Just don’t cut through the opposite side!
The goal here is to turn this hunk of meat into a long flat piece of meat.
Think about a letter you would receive in the mail. The 8.5×11 piece of paper is typically folded into thirds. Now, image this pork loin is that folded piece of paper. You just have to make the cuts to get it to unfold.
First – You will be slicing the long side of the loin. Your first cut needs to be about 1/3 of the way down the side. Slice through until you have only a small strip of meat that will hold the top layer to the rest of the meat when you fold it back.
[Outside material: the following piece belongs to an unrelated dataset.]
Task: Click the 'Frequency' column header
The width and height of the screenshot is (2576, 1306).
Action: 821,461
Second – Turn the meat 180 degrees. Now you are slicing into the bottom 2/3 of the meat, starting from where you stopped your last cut, but cutting in the opposite direction. Again, stop before you cut all the way through.
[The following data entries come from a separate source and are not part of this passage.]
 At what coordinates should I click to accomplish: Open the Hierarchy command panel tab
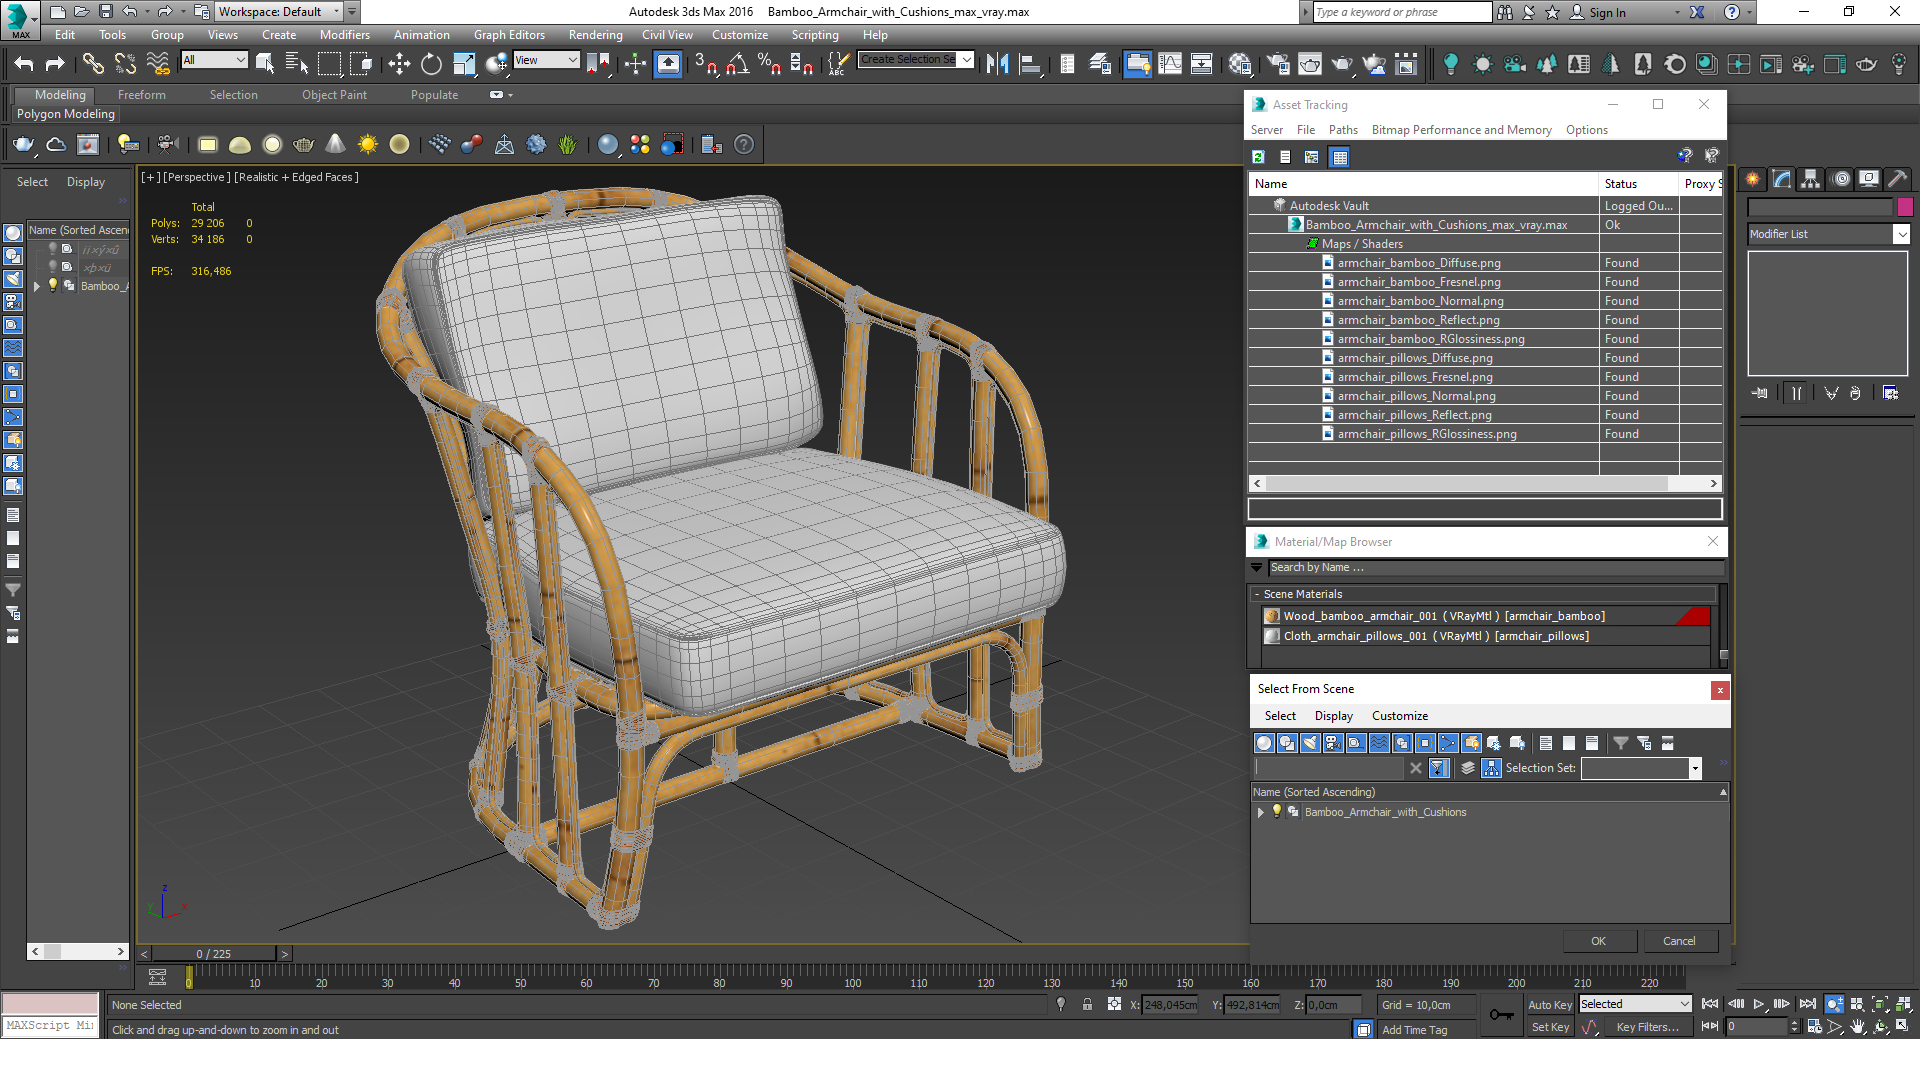click(1811, 179)
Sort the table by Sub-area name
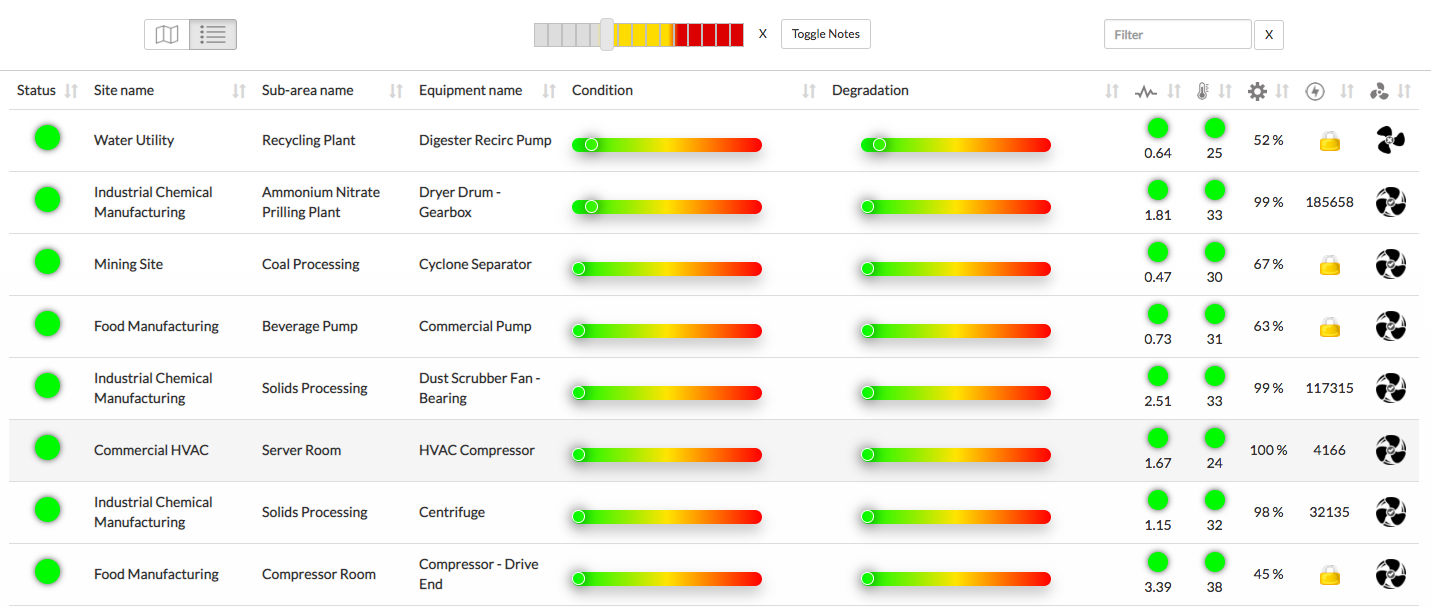This screenshot has width=1431, height=607. pos(307,91)
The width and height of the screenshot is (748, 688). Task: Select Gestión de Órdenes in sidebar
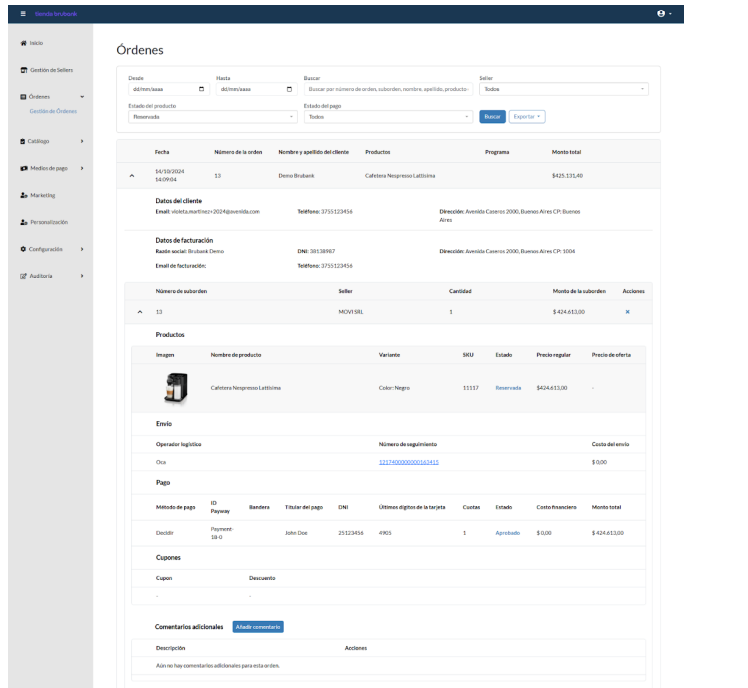click(x=54, y=110)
Two cuts, and your meat folds open like that long Christmas letter you look forward to receiving from your best friend!
If your layers are less even in thickness than you would like, you can always pound them to uniform thickness using a meat mallet or rolling pin. (It’s a good way to get out some of that end of December stress!)
After layering all the good stuff on your, now flat and stress free, pork loin, roll that baby up nice and tight.
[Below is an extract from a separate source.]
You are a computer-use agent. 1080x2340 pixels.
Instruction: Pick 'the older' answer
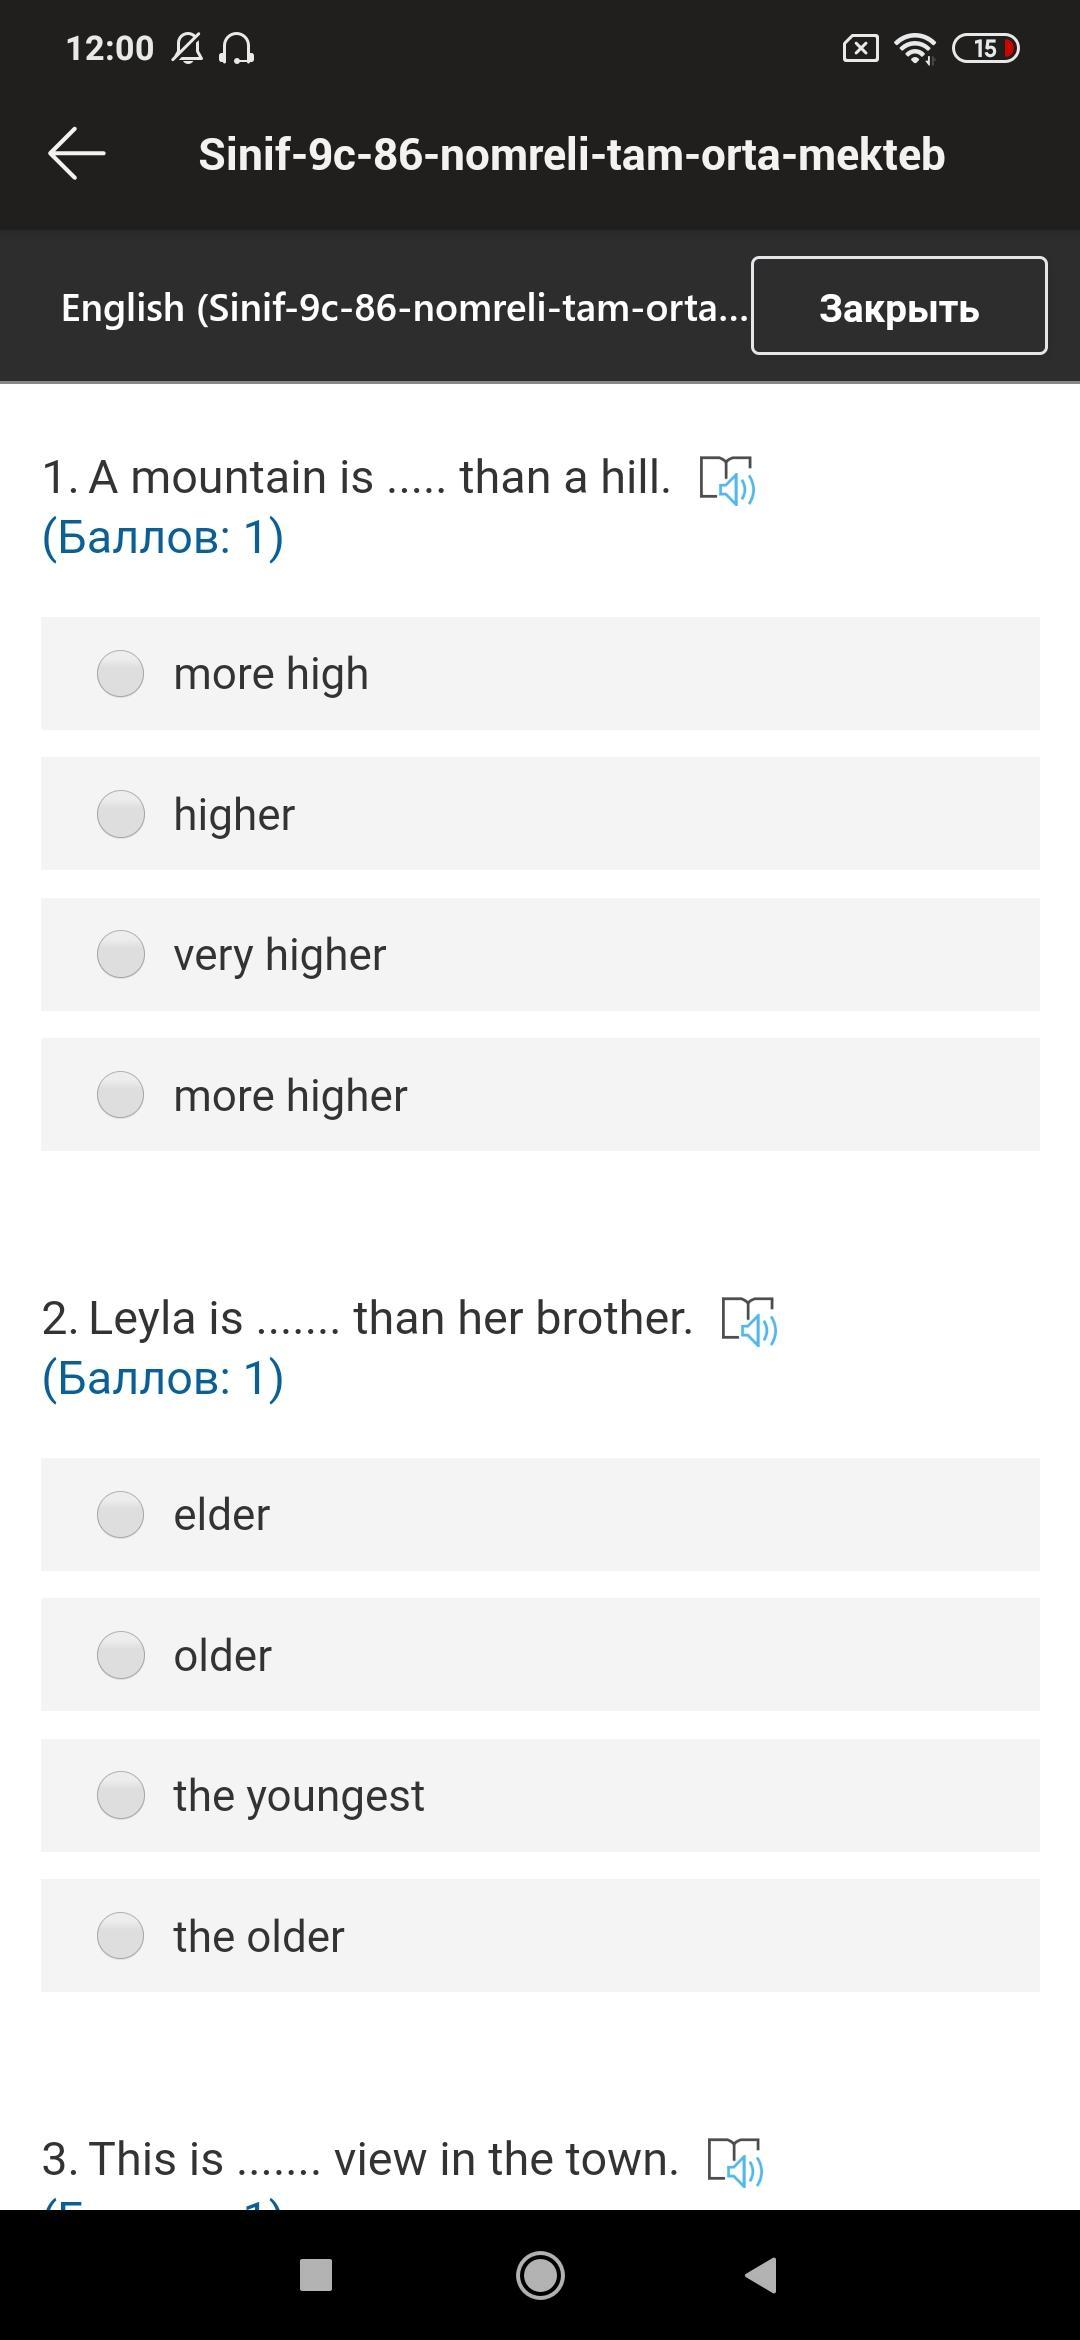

You will want to have three strips of kitchen twine handy to tie the roll so it doesn’t spring open and mess up the Christmas zen you’ve just created.
The cooking process is two-step as well. Searing the meat locks in the juices and gives a really impressive golden color to the loin. Then, low and slow cooking gets the juices flowing and gets the whole house anticipating the big reveal at dinner time!
Here’s a bonus – You could do all the work a day ahead of time. Just cover and refrigerate the loin after you roll it. The next morning, give it a quick sear and pop it into the oven to roast. Or, you can take the roast out of the refrigerator 2 hours prior to cooking to allow it to come to room temperature. (It might take slightly longer to cook if it comes straight from the fridge, since it’s cooking from cold rather than room temp. Just keep testing it with a thermometer looking for that magic 170 degrees!)
- 1 Tbsp olive oil
- 1 medium onion, cut into 2” slices
- 2 garlic cloves, minced
- ¼ tsp salt
- ⅛ tsp ground black pepper
- 8 oz fresh mushrooms, cleaned and sliced
- ½ cup dry white wine (we used Sauvignon Blanc)
- 2 Tbsp whole grain mustard
- 1 Tbsp chopped fresh parsley
- ¾ tsp chopped fresh thyme
- ⅛ tsp salt
- ⅛ tsp ground black pepper
- 1 (3 lb) pork loin
- Coarse salt and ground black pepper
- 1 bunch Swiss Chard (5-6 large leaves), stalk removed
- Heat oil in a nonstick skillet.
- Add onion, garlic, salt, and pepper; sauté, until onion begins to soften (3-5 min).
- Add mushrooms and cook, stirring frequently, until the onions begin to caramelize (5-7 min).
- Slowly stir in wine and cook, scraping bottom of skillet to loosen any browned bits, (2-3 min).
- Add mustard and stir until incorporated.
- Transfer mushroom mixture to a bowl and let cool while preparing the meat.
- Mix herbs together in a small bowl with salt and pepper. Set aside.
- Preheat oven to 425F.
- To butterfly the loin, you will make a C cut so that the loin folds open in thirds like a letter. Slice the length of the loin, ⅓ of the way down from the top. Stop before cutting all the way through, so you leave a section of meat connected. Fold the section you just cut back, to expose the center of the loin. Then, starting where you finished your previous cut, cut in the opposite direction to slice the bottom ⅔ of the roast in two layers. (See pictures above.)
- If necessary, pound the meat out to an even thickness.
- Lay de-veined Swiss chard leaves over the pork and evenly distribute mushroom mixture over the leaves.
- From the short end, roll the loin tightly. Tie in three places with kitchen twine.
- Rub the entire, rolled pork loin with the herb rub and place it in an aluminum foil lined baking dish fitted with a roasting rack.
- Roast for 20 minutes. Rotate the pan and continue roasting for an additional 20 minutes. (If the meat begins to darken too much, tent it loosely with aluminum foil.)
- After 40-45 mintues, check the temperature of the loin by inserting a thermometer into the center of the roll, the meat is done when the internal temperature has reached 160F.
- If necessary, return the roast to the oven to cook for another 20-30 mintues. When the meat has reached 160F, remove the roll from the oven.
- Let the meat rest for 10 minutes for the juices to settle before slicing and serving.